# Lesson 10 - Lazy Evaluation and Persistence

## Prepare Environment

We will begin the lesson by importing some packages and creating `SparkSession` and `SparklContext` objects.

In [0]:
from pyspark.sql import SparkSession
from pyspark.mllib.random import RandomRDDs

import numpy as np
import time

spark = SparkSession.builder.getOrCreate()
sc = spark.sparkContext

## Lazy Evaluation

The classification of RDD methods as transformations and actions provides more than a conceptual organization of these methods. Spark treats transformations and actions in different ways, and it is important to understand this difference.

When a transformation is called on an RDD, Spark will not immediately perform the requested calculation. Instead, it will add the transformation to a queue of transformations. A queued transformation will not be performed until an action is called that depends on the output of that transformation. This evaluation strategy is referred to as **lazy evaluation**. 
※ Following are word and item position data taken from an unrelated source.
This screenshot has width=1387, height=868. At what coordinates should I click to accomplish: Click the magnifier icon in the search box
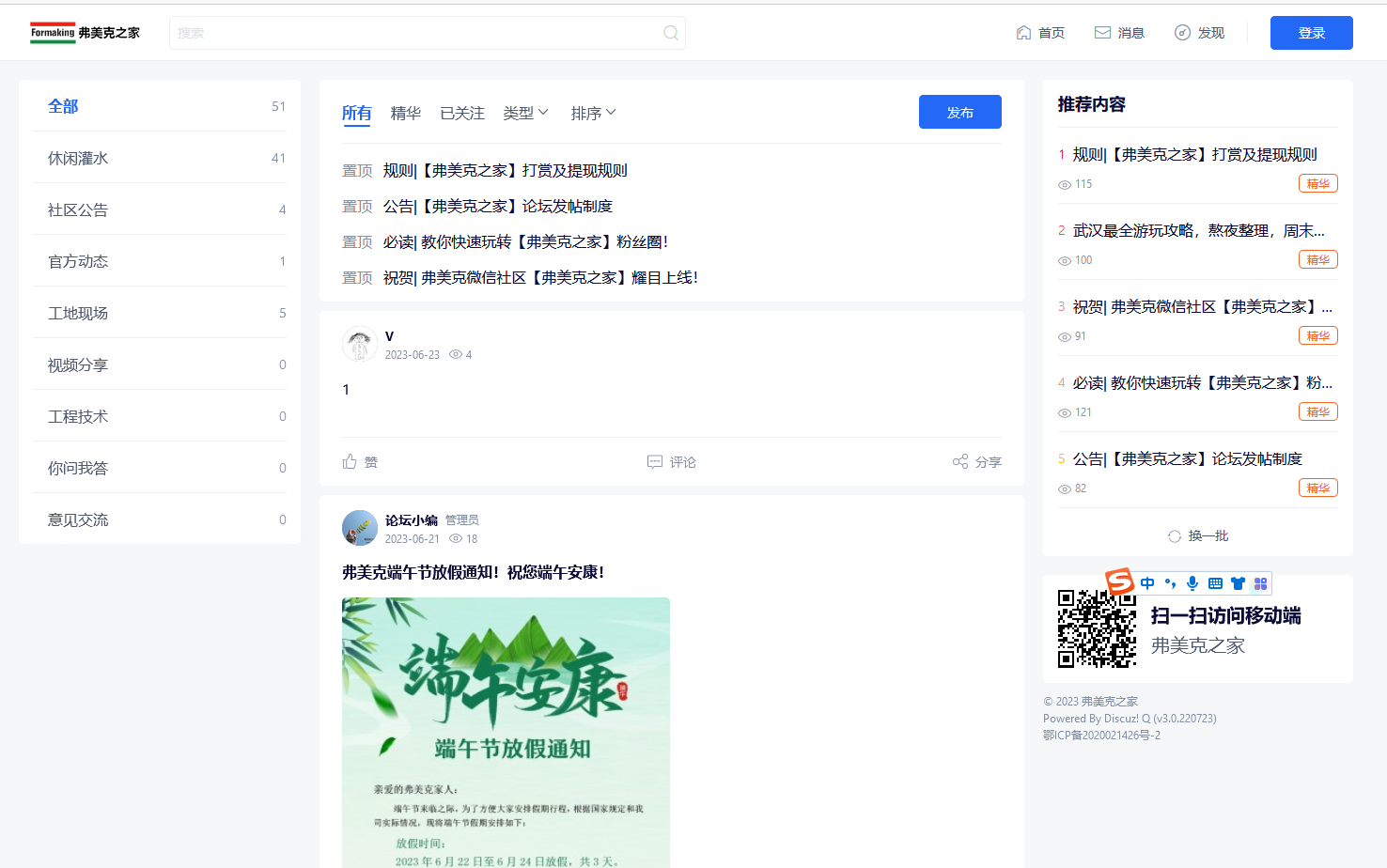pyautogui.click(x=670, y=32)
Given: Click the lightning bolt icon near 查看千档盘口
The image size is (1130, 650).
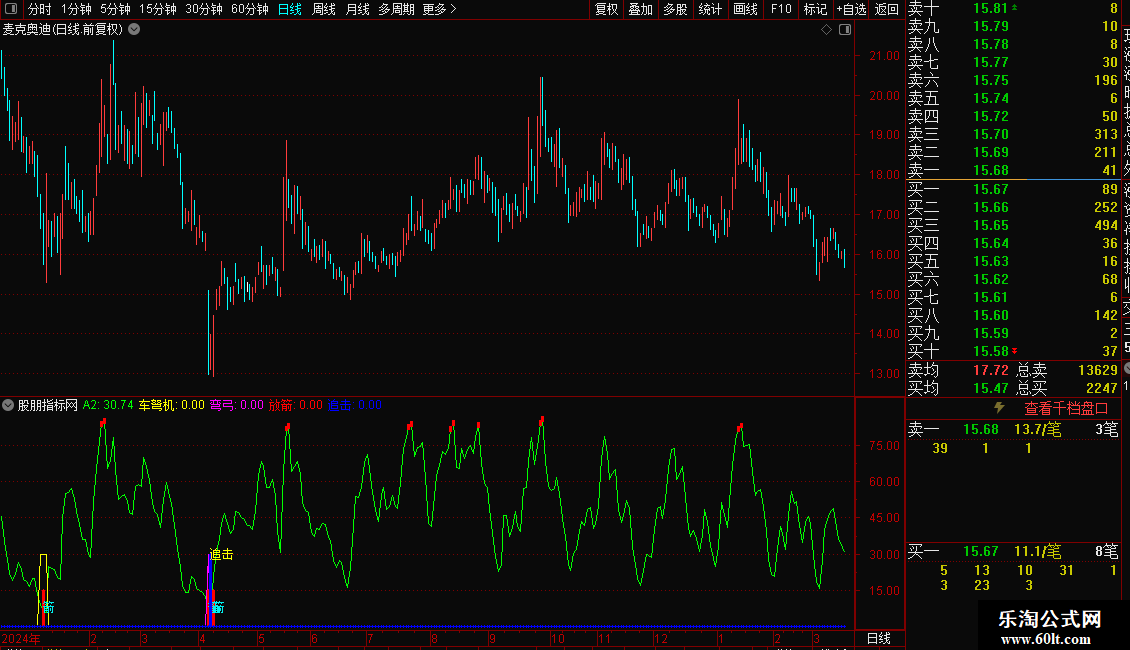Looking at the screenshot, I should coord(999,408).
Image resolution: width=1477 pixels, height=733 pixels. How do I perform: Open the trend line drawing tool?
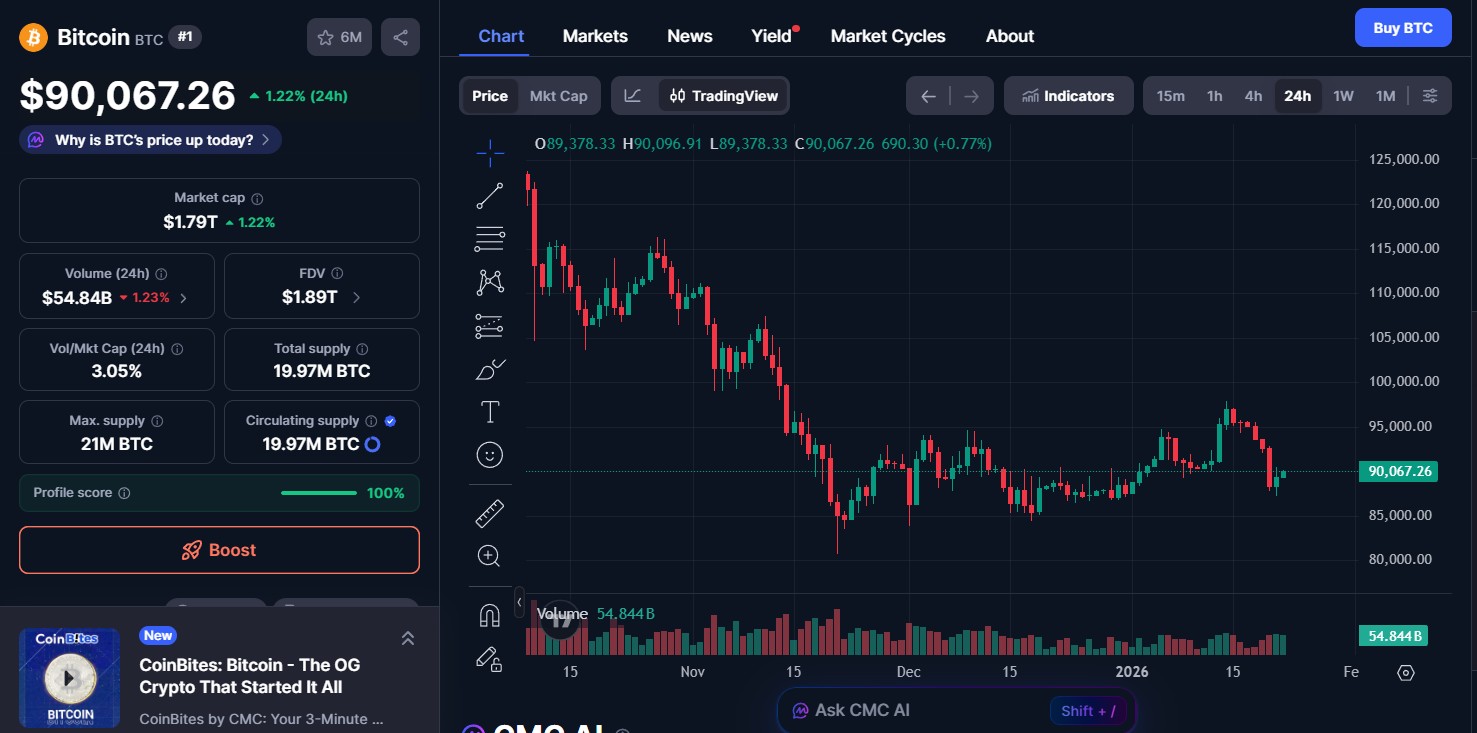[x=489, y=195]
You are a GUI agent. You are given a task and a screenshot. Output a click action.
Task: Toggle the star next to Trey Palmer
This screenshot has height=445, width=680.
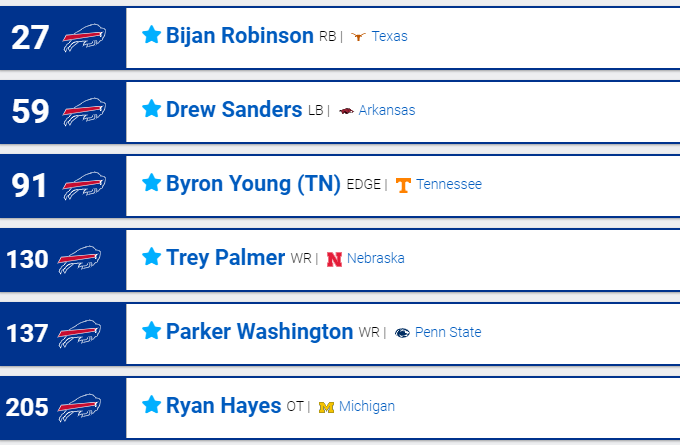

Lazy evaluation allows Spark to postpone expensive transformations until absolutely necessary. It also allows Spark to perform some behind the scenes optimization on the queued transformations when an action is called.
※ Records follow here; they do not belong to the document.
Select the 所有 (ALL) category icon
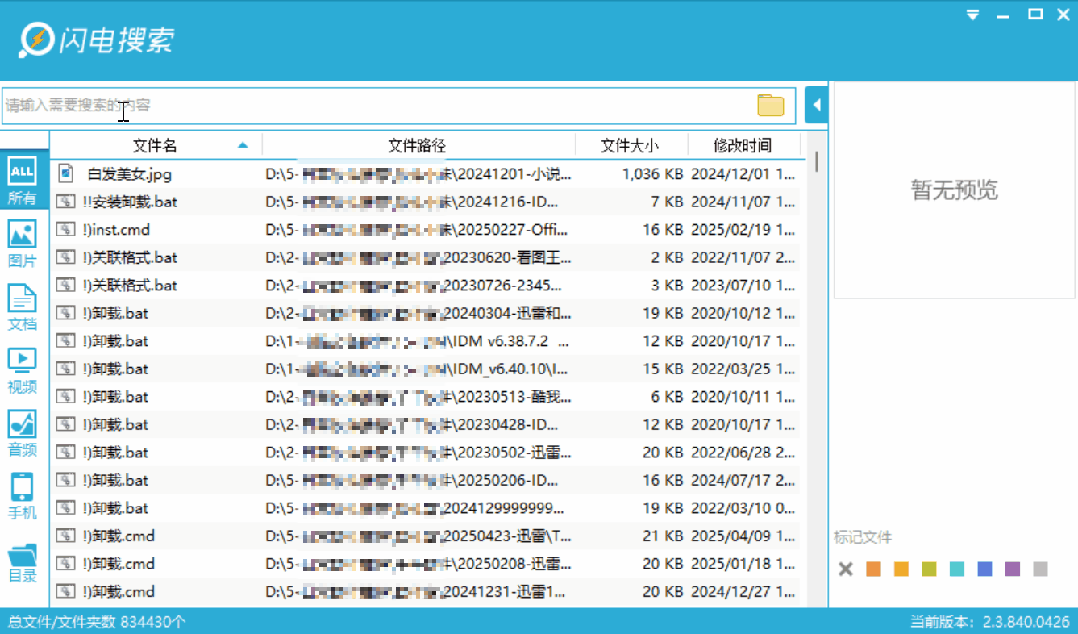 tap(22, 181)
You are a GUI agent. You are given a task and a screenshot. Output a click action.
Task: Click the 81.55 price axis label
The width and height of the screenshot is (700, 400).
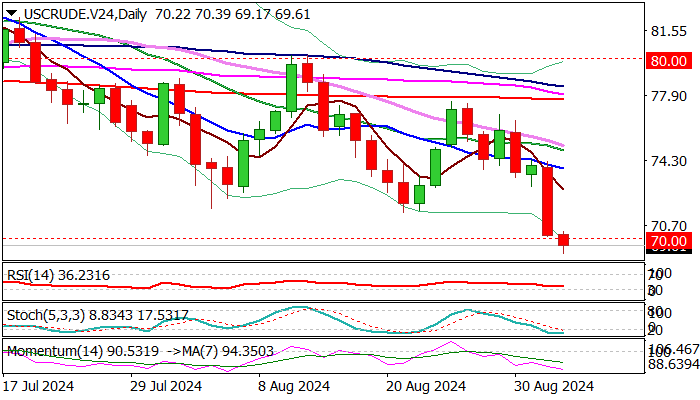pyautogui.click(x=669, y=31)
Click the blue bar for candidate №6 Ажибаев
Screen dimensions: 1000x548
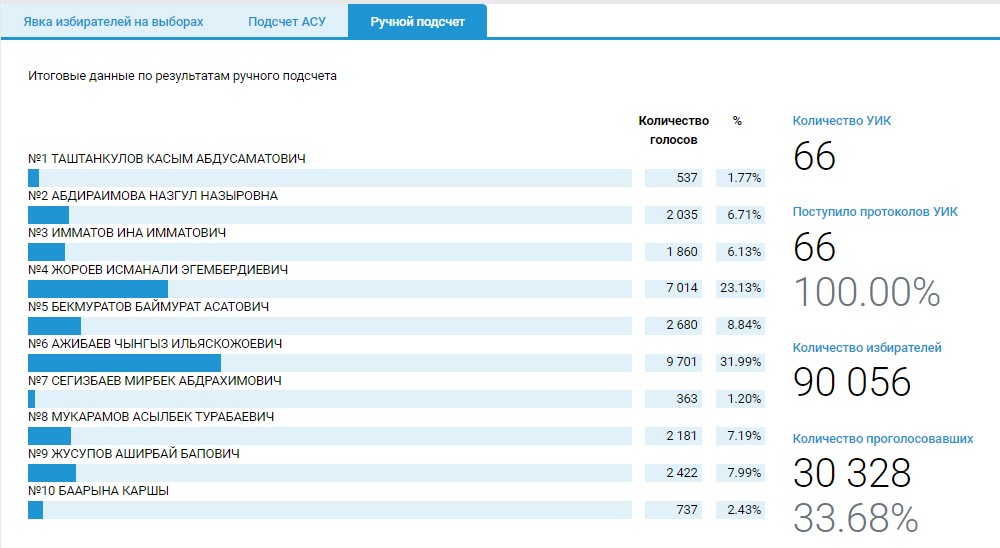pos(124,363)
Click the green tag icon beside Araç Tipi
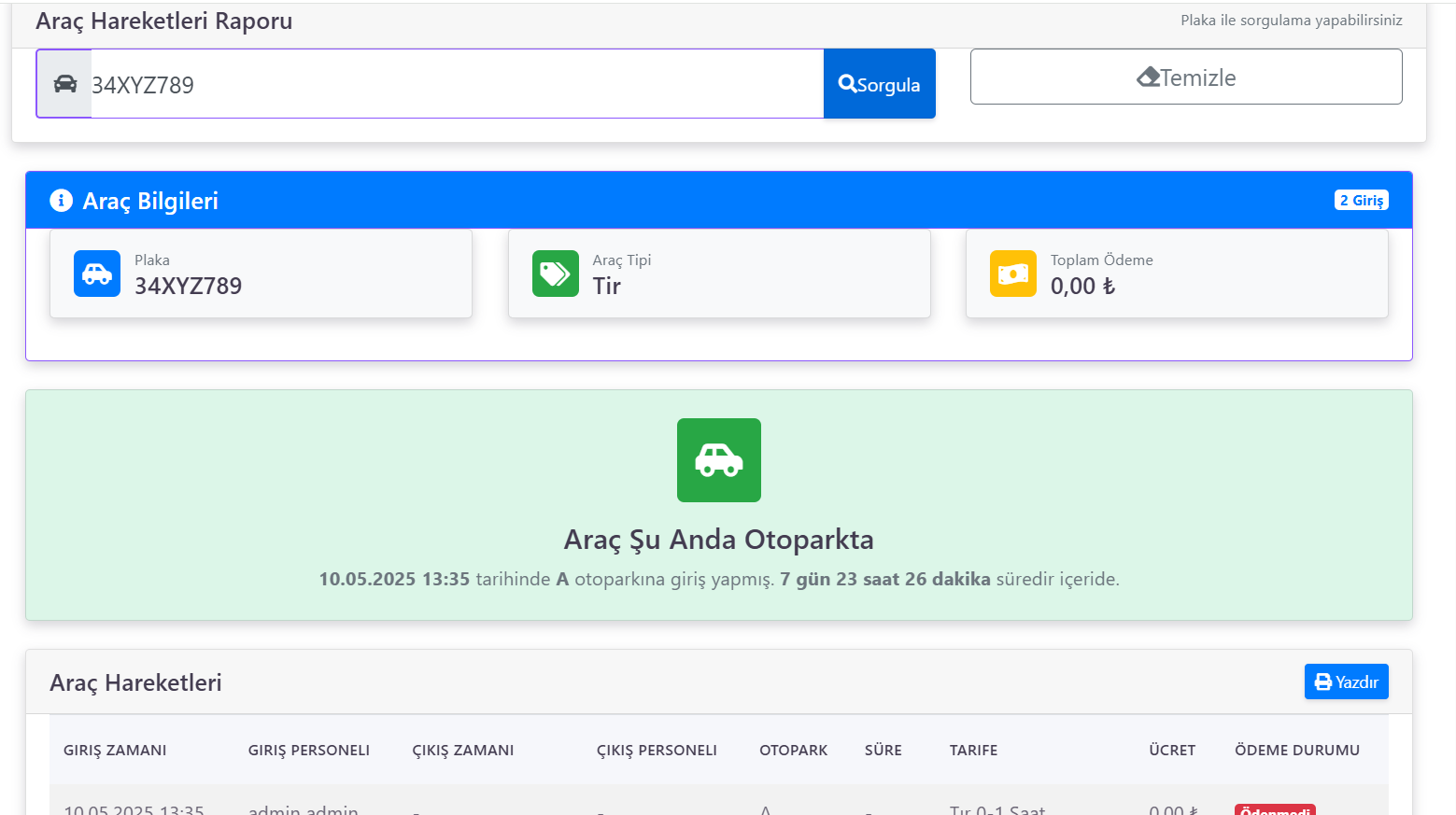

We will now consider a few examples to illustrate the effects of lazy evaluation. Note that these examples are not intended to be practical examples. Their only purpose is to provide you with a deeper understanding of how lazy evaluation works. 

In the next cell, we will construct an RDD containing 50 million values selected at random from the interval `[0,1]`. We will use this RDD in the examples in this section.

In [0]:
rand_rdd = RandomRDDs.uniformRDD(sc, size=50000000, numPartitions=8, seed=1)

#### Example 1

In our first example, we will use `map()` to perform a simple transformation of our RDD, adding 1 to each element. We will then use the `sum()`  action to sum to elements of the resulting RDD. We will measure the time required to perform each of these two RDD methods.

In [0]:
t1 = time.time()
new_rdd = rand_rdd.map(lambda x : x+1)   # Add 1 to each element of rand_rdd
t2 = time.time()
total = new_rdd.sum()                    # Sum elements of new_rdd
t3 = time.time()

print('Map Time:', t2 - t1)
print('Sum Time:', t3 - t2)


Notice that the `map()` transformation took almost no time at all to run, while the `sum()` action required around 5 seconds to execute. We are seeing lazy evaluation in action (or inaction, as the case may be). 

Since `map()` is a transformation, no calculations are performed when this method is called. Instead, the transformation is placed into a queue until action is called that requires the results of the `map()`. As a matter of fact, the values in `rand_rdd` don't actually even exist until an action is called that requires these values to be generated. 

No calculation are performed until the `sum()` action is called. At that point, the elements of the RDD are generated, the `map()` transformation is applied, and then the values are totaled, with the final sum being returned to the driver.

#### Example 2

In the next example, we will add a second `map()` transformation prior to calling the `sum()` action. We will again measure the time required by each method.

In [0]:
t1 = time.time()
temp_rdd_1 = rand_rdd.map(lambda x : x+1)     # Add 1 to each element of rand_rdd
t2 = time.time()
temp_rdd_2 = temp_rdd_1.map(lambda x : x**2)  # Square each value in the new RDD
t3 = time.time()
temp_rdd_2.sum()                              # Sum elements in the final RDD
t4 = time.time()


print('Map 1 Time:', t2 - t1)
print('Map 2 Time:', t3 - t2)
print('Sum Time:  ', t4 - t3)

Notice that the time required by the either of the `map()` transformations was again insubstantial. That is because neither transformation is actually performed until `sum()` is called. 

The `sum()` method did take longer to execute in this example than in the previous one. That is because there are two `map()` transformations processed in this example rather than the single one in the previous example. 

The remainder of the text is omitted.